- Task goal -
Transcribe the full listing word for word, leaving nothing out.

- The input -
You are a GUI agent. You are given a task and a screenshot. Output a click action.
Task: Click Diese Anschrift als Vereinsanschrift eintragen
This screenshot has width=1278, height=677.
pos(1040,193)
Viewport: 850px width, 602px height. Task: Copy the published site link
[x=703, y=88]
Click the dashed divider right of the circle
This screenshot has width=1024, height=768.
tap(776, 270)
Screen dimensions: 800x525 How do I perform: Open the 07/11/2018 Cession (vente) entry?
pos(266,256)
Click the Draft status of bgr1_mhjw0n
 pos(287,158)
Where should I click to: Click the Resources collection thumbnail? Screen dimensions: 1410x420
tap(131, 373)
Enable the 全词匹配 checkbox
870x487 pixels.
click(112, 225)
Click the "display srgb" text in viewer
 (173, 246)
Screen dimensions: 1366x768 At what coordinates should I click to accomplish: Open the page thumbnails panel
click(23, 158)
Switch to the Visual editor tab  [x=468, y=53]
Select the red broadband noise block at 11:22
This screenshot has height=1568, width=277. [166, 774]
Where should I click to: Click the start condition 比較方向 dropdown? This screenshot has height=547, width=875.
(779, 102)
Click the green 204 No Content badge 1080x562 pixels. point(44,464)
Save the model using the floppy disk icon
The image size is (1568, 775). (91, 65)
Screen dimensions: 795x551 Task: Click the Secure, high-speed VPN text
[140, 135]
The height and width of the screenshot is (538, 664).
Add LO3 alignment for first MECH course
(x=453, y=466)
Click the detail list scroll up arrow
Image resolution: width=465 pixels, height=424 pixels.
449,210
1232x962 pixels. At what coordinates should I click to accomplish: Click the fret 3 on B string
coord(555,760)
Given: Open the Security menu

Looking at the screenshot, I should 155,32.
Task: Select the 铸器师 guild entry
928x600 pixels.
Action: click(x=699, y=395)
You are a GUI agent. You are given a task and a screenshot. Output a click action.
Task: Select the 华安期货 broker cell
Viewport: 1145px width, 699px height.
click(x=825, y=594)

- Solved problem -
You are a GUI agent. You are given a task and a screenshot. Output a click action.
Task: Click Diese Anschrift als Vereinsanschrift eintragen
This screenshot has width=1278, height=677.
pos(1040,193)
Viewport: 850px width, 602px height. Task: Copy the published site link
[x=703, y=88]
Click the dashed divider right of the circle
This screenshot has width=1024, height=768.
tap(776, 270)
Screen dimensions: 800x525 How do I perform: Open the 07/11/2018 Cession (vente) entry?
pos(266,256)
Click the Draft status of bgr1_mhjw0n
 pos(287,158)
Where should I click to: Click the Resources collection thumbnail? Screen dimensions: 1410x420
tap(131, 373)
Enable the 全词匹配 checkbox
870x487 pixels.
click(112, 225)
Click the "display srgb" text in viewer
 (173, 246)
Screen dimensions: 1366x768 At what coordinates should I click to accomplish: Open the page thumbnails panel
click(23, 158)
Switch to the Visual editor tab  [x=468, y=53]
Select the red broadband noise block at 11:22
This screenshot has height=1568, width=277. [166, 774]
Where should I click to: Click the start condition 比較方向 dropdown? This screenshot has height=547, width=875.
(779, 102)
Click the green 204 No Content badge 1080x562 pixels. point(44,464)
Save the model using the floppy disk icon
The image size is (1568, 775). (91, 65)
Screen dimensions: 795x551 Task: Click the Secure, high-speed VPN text
[140, 135]
The height and width of the screenshot is (538, 664).
Add LO3 alignment for first MECH course
(x=453, y=466)
Click the detail list scroll up arrow
Image resolution: width=465 pixels, height=424 pixels.
449,210
1232x962 pixels. At what coordinates should I click to accomplish: Click the fret 3 on B string
coord(555,760)
Given: Open the Security menu

Looking at the screenshot, I should 155,32.
Task: Select the 铸器师 guild entry
928x600 pixels.
Action: click(x=699, y=395)
You are a GUI agent. You are given a task and a screenshot. Output a click action.
Task: Select the 华安期货 broker cell
Viewport: 1145px width, 699px height.
click(x=825, y=594)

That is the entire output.